LVM Bugs

The Linux kernel shat all over my server this morning.  I went to reboot it to clear a write-lock on the block device for the /usr filesystem and when it booted kernel version 2.6.18-194.11.1.el5, I got a nice error that said “Bad superblock on rootfs, could not read /etc/lvm/lvm.conf” followed by a lot of lines about LVM not finding any volume groups on /dev/md0.  Then the nerkel panicked.  Yes, I mean kernel but the typo is too damn funny to delete.  I tried to boot an older nerkel, but this time it just kept dying when LVM tried to read volume group metadata on /dev/md0.  So I popped in the Knoppix 6.2 CD and tried to boot off of that, only to find that my DVD+RW drive in the server is dead.  I haven’t used it in like 4 years so anything’s possible.  So I hooked up another CD-ROM drive and booted Knoppix.
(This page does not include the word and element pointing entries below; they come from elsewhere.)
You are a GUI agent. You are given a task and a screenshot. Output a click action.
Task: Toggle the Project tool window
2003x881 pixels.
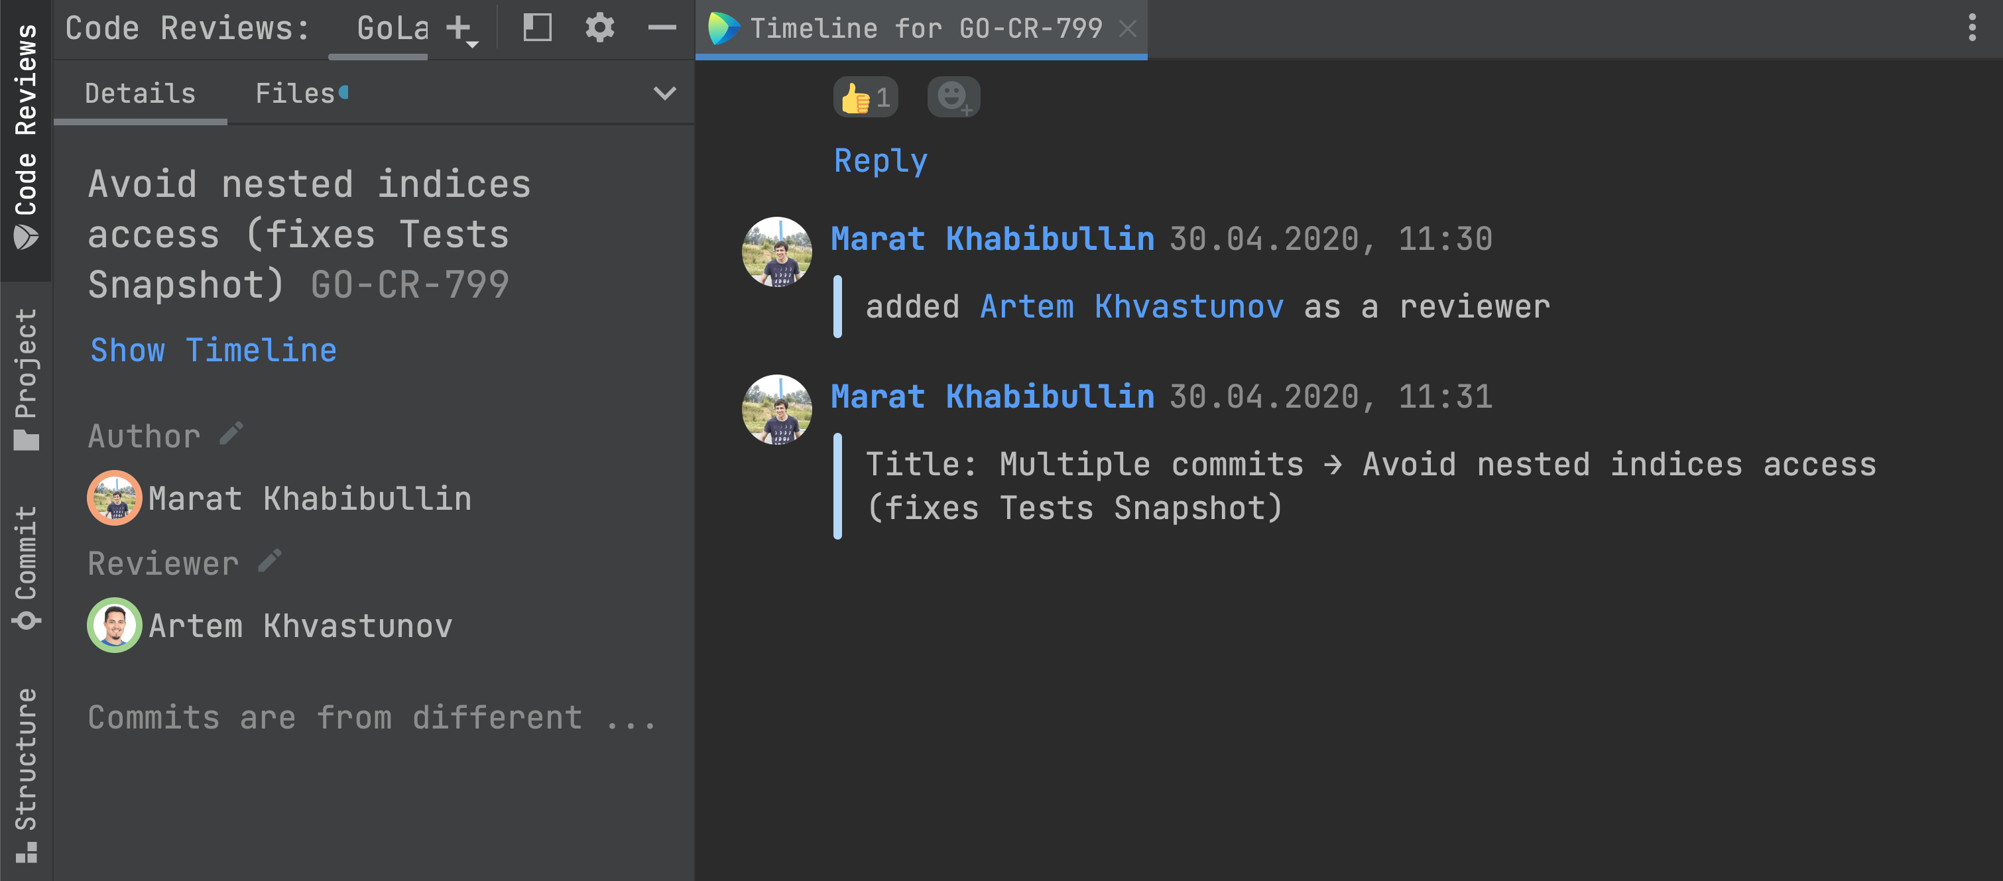(26, 378)
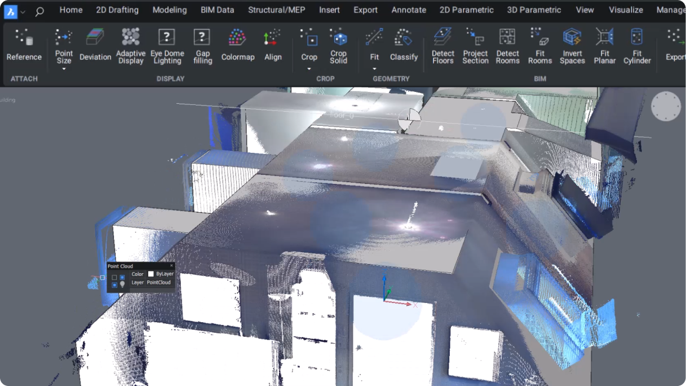Choose the Invert Spaces tool
The width and height of the screenshot is (686, 386).
pos(572,45)
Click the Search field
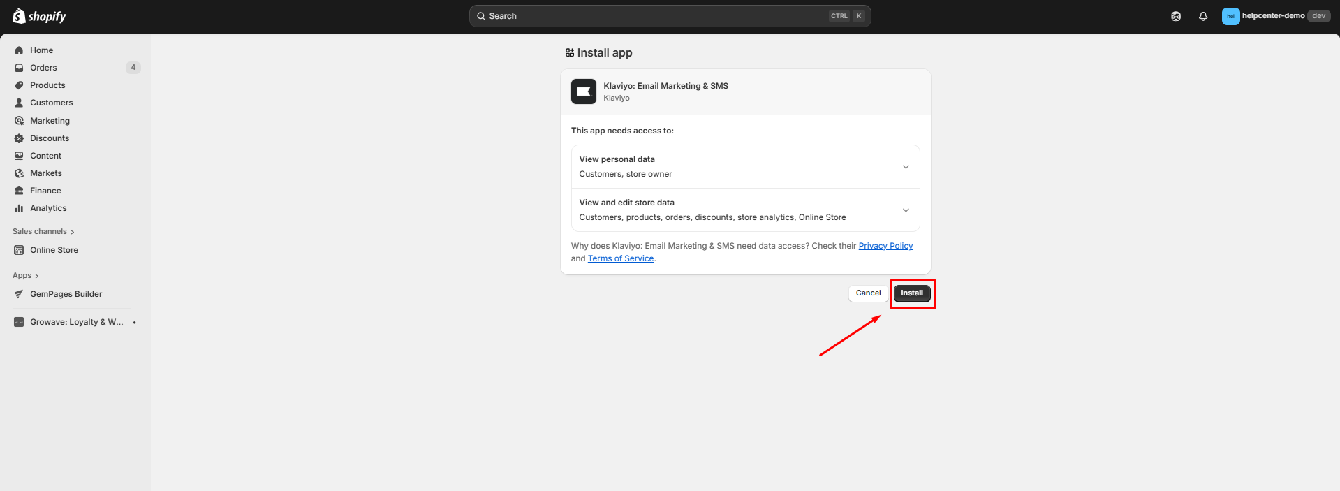1340x491 pixels. click(x=656, y=16)
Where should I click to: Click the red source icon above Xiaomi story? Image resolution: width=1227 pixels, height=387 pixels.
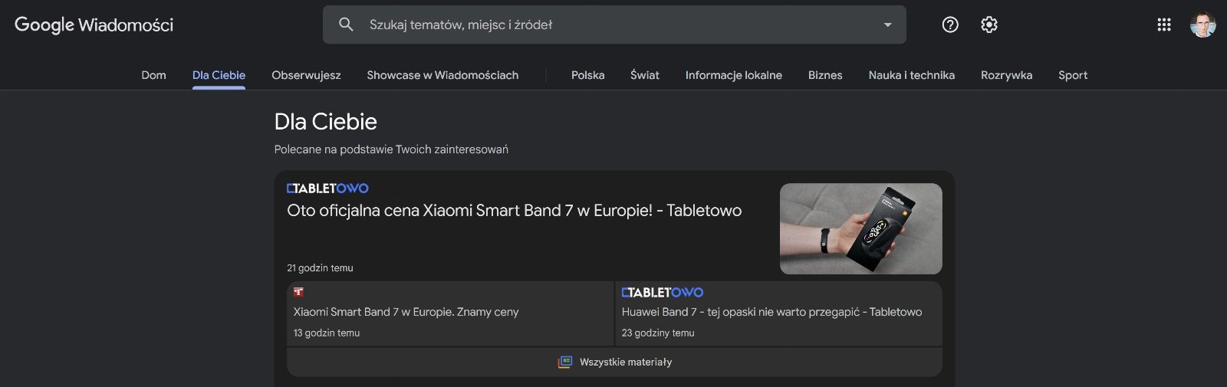point(298,292)
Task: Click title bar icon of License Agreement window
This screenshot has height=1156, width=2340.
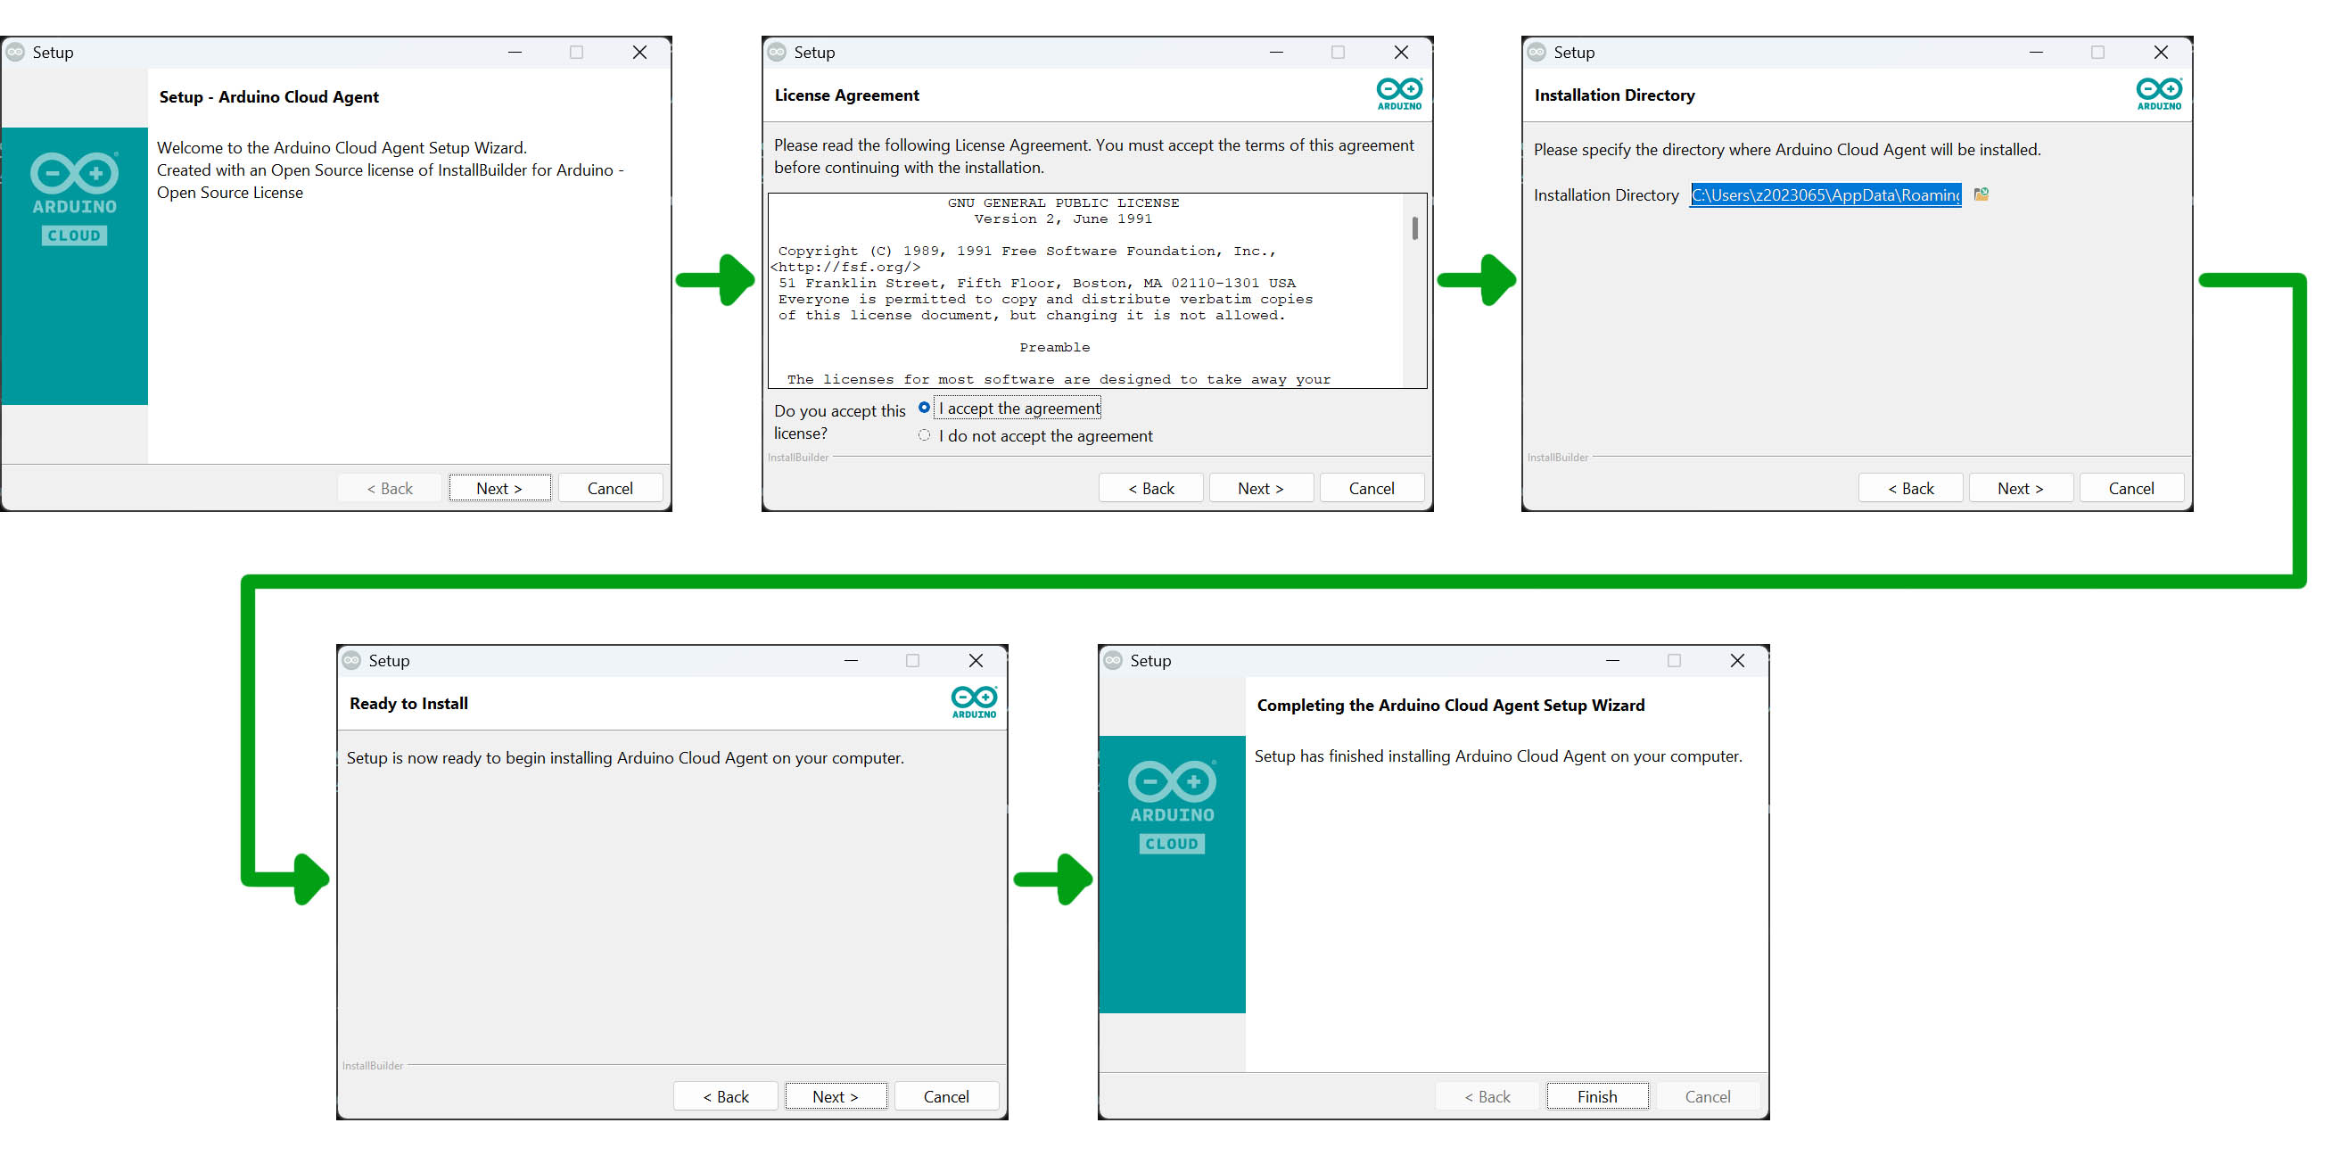Action: click(x=777, y=52)
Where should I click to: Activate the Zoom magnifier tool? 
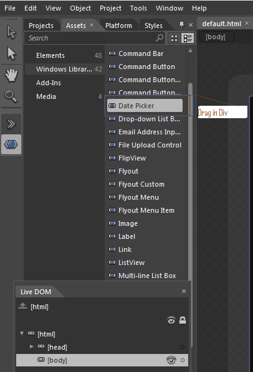[11, 96]
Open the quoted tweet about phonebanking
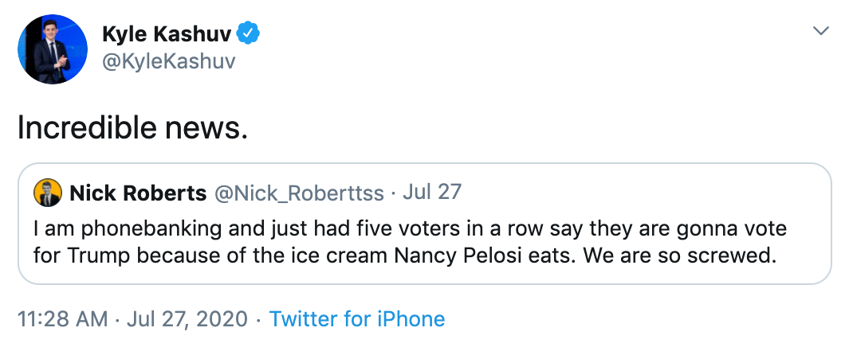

After about an hour of fiddling (including hand-assembling and starting the MDRAID-5 array), I finally got LVM to recognize and repair the VG metadata on the array.  From there it was simply a matter of lvscan, lvck, and fsck to get the filesystems back to consistent.  I rebooted the box (an older kernel – 2.6.18-194.3.1.el5) and after it re-ran fsck (since the e2fsck in RHEL 5.5 is older than the e2fsck in Knoppix 6.2 it needed to remove the extra dir_hash data that the newer fsck added), the box came up fine in single user mode.  I edited /boot/grub/grub.conf to remove the non-working kernel version from the list, did a yum update, and did a shutdown.  I put the box back together and started it and it booted fine into runlevel 3 with no assistance from the operator.